Diagnosing HSTCL is challenging, and other lymphomas, such as splenic diffuse red pulp lymphoma and splenic marginal zone B-cell lymphoma, which show intrasinusoidal BM involvement, should be considered as a differential diagnosis [4]. The 5th World Health Organization classification of hematolymphoid neoplasms recognized four entities of γδ lymphomas: HSTCL, large granular lymphocytic leukemia (T-LGL), primary cutaneous gamma delta lymphoma (PCGDTL), and monomorphic epitheliotropic intestinal T-cell lymphoma (MEITL). Furthermore, all these lymphomas should be considered when a gamma delta type of T cell neoplasm is encountered during diagnosis [10]. The gamma/delta T-LGL has some features that may overlap with HSTCL, especially in cases where HSTCL shows CD8+ in flow cytometry. Other shared features include hepatosplenomegaly, sinusoidal marrow involvement, cytopenia, and a history of autoimmune diseases [4, 6]. In our patient, T-LGL was excluded due to the patient’s age, absence of large granular lymphocytes, and the immunophenotype (T-LGL cells are CD4-, CD8+, CD57+, and CD56-, and the majority of cases are positive of αβ TCR) [1]. PCGDTCL is an aggressive type of lymphoma that presents with skin plaques and ulcerations without splenic or BM involvement [10]. Despite our patient presenting with macular skin rash, this type of lymphoma was excluded based on the nature of the rash and the presence of BM, spleen, and liver involvement, although on reviewing the existing literature, HSTCL with skin involvement (proven by skin biopsy) has been reported twice. Other differential diagnoses of HSTCL include aggressive natural killer cell leukemia (typically negative for surface CD3 on flow cytometry) and T-lymphoblastic leukemia [dim expression of CD45 and surface CD3 with expression of immaturity markers (TdT/CD34/CD1a)] [4, 6, 8].
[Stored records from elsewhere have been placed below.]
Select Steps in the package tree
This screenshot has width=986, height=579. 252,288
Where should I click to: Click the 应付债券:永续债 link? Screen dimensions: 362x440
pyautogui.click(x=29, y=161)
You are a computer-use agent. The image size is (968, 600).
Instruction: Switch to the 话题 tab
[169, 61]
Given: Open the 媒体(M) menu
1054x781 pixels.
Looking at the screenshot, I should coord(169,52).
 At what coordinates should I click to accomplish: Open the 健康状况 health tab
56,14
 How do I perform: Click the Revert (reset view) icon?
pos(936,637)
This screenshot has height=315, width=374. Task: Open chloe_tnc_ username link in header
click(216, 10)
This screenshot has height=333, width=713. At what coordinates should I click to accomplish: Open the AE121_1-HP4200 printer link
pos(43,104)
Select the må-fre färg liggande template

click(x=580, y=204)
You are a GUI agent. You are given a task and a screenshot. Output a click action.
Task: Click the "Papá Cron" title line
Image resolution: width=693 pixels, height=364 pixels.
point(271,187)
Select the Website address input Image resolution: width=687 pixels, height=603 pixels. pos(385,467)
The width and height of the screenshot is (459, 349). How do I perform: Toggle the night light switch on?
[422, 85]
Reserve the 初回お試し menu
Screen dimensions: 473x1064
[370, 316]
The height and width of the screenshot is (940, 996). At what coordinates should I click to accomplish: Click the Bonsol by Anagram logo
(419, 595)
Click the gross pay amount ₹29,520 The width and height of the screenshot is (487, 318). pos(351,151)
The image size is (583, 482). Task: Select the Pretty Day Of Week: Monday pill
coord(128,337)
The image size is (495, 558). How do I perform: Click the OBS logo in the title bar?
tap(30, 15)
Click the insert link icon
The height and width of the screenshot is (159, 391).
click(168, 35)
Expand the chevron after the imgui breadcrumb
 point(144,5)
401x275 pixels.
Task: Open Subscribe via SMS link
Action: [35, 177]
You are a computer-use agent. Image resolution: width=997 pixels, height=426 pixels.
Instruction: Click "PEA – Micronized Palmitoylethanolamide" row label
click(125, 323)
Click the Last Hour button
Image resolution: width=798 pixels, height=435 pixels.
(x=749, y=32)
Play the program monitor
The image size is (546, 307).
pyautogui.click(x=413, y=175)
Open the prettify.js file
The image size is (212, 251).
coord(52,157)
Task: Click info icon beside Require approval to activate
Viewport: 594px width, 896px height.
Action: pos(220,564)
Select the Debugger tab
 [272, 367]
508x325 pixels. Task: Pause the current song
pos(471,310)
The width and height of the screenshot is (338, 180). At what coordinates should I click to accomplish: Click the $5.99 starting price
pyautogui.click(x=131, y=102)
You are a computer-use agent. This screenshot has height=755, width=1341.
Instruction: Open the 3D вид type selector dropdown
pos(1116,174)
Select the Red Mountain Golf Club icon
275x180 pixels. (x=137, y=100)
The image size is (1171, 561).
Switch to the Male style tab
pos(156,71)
The disease has an aggressive course, and most cases will relapse. Moreover, there is no known optimal therapy [1, 2, 7]. With conventional chemotherapy, complete remission is uncommon, and most patients die within two years of diagnosis [5, 9]. Long-term remission can be achieved by allogeneic stem cell transplantation, and studies have suggested that both autologous and allogeneic transplants may confer a potential cure for the disease with an estimated 3 years overall survival after allogeneic transplantation of 56% [2, 8].
One major limitation regarding staging and assessing the extent of lymphoma is the unavailability of bone and PET scans for the patient at diagnosis, which makes assessment of response for chemotherapy and evaluation for achievement of remission challenging.
HSTCL is an aggressive extranodal type of T-cell lymphoma. Diagnosing HSTCL is challenging because it is uncommon and rarely encountered in clinical practice. To the best of our knowledge, this is the first pediatric case of HSTCL reported in Iraq, and it emphasizes the significance of considering the diagnosis in patients with splenomegaly and cytopenia without lymphadenopathy. Despite the misleading morphology often encountered during diagnosis, the typical immunophenotype and sinusoidal BM involvement can provide clues for an appropriate diagnosis.
No potential conflicts of interest relevant to this article were reported.